Je remets les pieds et toute ma carcasse à Strasbourg. Ça fait trois ans que je n’y suis pas allé. J’aurais bien photographié le parlement européen — l’architecture de ce genre de bâtiment est toujours tristement significative ; mais je suis de sortie en famille et ce n’est vraiment pas un endroit où traîner un enfant. À peine sorti du tramway, je photographie donc la cathédrale entourée de touristes gras et bruyants, de vendeurs de fausses Rolex noirs. Le soleil de midi cogne pas mal les caboches : je m’engage dans un maigre couloir, entre terrasses encombrées, passants à contre-courant et étalages de bracelets en cuir à votre nom.

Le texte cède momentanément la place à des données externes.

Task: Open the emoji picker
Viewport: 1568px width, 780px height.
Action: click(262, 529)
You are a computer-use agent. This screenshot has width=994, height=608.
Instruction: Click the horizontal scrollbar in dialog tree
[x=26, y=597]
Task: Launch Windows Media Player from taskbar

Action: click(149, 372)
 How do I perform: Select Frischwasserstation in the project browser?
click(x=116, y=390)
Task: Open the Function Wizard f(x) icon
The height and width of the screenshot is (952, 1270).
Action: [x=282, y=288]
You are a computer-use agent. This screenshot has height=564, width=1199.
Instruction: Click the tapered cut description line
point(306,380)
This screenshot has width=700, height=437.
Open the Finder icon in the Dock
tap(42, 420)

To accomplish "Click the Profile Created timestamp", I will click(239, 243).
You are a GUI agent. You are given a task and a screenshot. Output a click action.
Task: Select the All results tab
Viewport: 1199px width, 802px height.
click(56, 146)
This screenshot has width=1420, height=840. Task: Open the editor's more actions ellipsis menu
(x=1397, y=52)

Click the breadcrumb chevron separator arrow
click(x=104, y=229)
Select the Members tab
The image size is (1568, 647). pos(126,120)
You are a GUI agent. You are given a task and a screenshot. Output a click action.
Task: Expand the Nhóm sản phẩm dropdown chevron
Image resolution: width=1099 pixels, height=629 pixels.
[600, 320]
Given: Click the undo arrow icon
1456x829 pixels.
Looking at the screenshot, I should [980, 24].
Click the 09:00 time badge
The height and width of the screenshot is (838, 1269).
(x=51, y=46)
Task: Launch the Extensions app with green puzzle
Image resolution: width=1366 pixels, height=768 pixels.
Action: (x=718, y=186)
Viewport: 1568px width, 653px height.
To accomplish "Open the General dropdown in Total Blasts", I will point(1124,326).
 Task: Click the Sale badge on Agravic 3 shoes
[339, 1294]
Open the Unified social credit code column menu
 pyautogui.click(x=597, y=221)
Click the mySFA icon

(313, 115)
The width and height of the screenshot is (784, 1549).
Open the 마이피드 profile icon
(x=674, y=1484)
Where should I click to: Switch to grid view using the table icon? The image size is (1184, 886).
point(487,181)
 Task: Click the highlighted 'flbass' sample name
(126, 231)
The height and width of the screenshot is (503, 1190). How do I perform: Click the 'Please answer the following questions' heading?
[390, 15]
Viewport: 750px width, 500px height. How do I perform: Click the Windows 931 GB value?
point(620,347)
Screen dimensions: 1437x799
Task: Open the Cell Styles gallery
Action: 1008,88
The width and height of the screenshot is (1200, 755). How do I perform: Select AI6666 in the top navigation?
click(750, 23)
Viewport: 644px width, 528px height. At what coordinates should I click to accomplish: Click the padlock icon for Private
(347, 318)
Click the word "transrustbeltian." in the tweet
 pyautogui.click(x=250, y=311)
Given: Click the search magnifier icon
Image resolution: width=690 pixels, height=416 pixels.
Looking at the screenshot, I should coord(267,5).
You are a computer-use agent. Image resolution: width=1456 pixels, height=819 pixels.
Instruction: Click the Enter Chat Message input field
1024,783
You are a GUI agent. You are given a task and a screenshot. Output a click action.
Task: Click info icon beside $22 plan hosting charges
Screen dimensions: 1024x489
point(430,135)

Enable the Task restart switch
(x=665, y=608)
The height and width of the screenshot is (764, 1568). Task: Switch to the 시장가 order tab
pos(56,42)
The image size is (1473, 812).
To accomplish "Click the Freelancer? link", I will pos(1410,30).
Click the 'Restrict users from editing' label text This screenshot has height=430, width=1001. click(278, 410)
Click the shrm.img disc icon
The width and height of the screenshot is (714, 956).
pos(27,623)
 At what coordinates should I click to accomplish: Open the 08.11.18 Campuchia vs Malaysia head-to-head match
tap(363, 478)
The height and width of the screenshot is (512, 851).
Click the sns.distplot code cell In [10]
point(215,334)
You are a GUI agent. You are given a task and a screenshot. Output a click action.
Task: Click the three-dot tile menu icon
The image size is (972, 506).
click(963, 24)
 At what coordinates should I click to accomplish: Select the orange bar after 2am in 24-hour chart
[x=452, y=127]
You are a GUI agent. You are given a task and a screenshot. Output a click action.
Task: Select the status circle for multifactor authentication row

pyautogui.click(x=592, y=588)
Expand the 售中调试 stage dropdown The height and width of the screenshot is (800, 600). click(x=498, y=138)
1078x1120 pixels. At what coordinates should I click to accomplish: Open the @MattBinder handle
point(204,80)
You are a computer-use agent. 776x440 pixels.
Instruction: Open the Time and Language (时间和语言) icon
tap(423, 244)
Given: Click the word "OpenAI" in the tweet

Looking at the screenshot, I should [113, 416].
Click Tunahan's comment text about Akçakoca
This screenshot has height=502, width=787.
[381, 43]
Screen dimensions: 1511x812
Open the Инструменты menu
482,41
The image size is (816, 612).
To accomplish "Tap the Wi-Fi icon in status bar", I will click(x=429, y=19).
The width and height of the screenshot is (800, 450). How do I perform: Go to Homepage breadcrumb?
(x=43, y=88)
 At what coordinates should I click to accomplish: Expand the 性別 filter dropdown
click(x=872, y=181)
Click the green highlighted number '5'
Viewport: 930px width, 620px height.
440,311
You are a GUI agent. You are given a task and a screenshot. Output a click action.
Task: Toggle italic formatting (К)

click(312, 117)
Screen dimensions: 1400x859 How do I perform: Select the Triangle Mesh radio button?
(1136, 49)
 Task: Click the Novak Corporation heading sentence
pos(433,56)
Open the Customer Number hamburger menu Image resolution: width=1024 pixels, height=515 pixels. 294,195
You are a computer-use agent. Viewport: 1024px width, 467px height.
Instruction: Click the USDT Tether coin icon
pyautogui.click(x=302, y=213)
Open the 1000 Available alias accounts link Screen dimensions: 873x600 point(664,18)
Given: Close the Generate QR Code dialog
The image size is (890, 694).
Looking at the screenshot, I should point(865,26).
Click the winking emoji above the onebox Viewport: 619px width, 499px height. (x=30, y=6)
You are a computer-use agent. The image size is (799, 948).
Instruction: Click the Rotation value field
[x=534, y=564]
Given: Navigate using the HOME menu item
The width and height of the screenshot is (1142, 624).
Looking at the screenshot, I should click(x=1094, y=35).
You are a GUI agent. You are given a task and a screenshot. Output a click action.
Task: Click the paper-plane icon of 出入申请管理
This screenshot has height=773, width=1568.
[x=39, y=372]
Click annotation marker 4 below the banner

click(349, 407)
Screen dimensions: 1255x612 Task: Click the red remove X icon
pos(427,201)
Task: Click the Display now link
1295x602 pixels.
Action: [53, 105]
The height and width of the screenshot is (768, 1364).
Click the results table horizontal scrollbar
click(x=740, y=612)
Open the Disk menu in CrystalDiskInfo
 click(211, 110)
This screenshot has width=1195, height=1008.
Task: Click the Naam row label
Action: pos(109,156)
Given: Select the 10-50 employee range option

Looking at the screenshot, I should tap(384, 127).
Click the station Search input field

Plus loin, je découvre dressés dans la rue des miroirs en forme de silhouette humaine — on dirait quelque carton grandeur nature de héros de cinéma. En lettres rouges, je lis sur les silhouettes : « Acteur ou spectateur ? » ; par chance, je ne m’approche pas assez pour voir mon propre reflet. Au-dessus du slogan, le logo de Médecins Sans Frontières. « Oh ! Punaise ! » lâché-je avec dégoût. Quelle obscénité ! « Ça vous intrigue, Monsieur ? » Je me retourne vers un digue en polo blanc au même logo. Une vraie tête de salopard. « Non, lui réponds-je. Ça me fait mal. » C’est en effet dégueulasse comme procédé. Ne sera-t-on jamais généreux que parce que l’on se sent coupable ? N’accordera-t-on jamais confiance à ce genre de maquereau que parce que l’on se sent égoïste ? Il faut toujours que se pointent ce genre de connards à petite bite et bonne conscience pour vous empoisonner la vie. J’aurais pu lui dire qu’il y a quelques jours, ici même, les leaders du Monde Riche s’étaient demandé si attaquer l’Iran ne serait pas un bon remède contre la crise, et que son Kouchner sans frontières en ex-chef est l’un des plus fervents partisans de cette idée… La guerre, c’est mal, ça tue les ch’tits nenfants ; la guerre, c’est mal sauf lorsque elle est faite par les Etats-Unis ou Israël — naturellement. Mais les racketteurs de ce genre sont soit complètement dégueulasses soit complètement abrutis — et souvent les deux à proportion égale. Inutile donc d’argumenter. Tandis que je m’éloigne, le digue me lance d’un ton énervé : « Hé Monsieur ! Alors vous êtes un spectateur ! » Et il pointe sa silhouette en miroir du doigt. « Oui, je suis un spectateur, réponds-je avec mépris. Et vous, vous êtes UN ACTEUR ! » Ça lui a bizarrement cloué le bec, au comédien sans frontières. — Un acteur du mal, ajouté-je pour moi-même, avec une emphase assez ridicule.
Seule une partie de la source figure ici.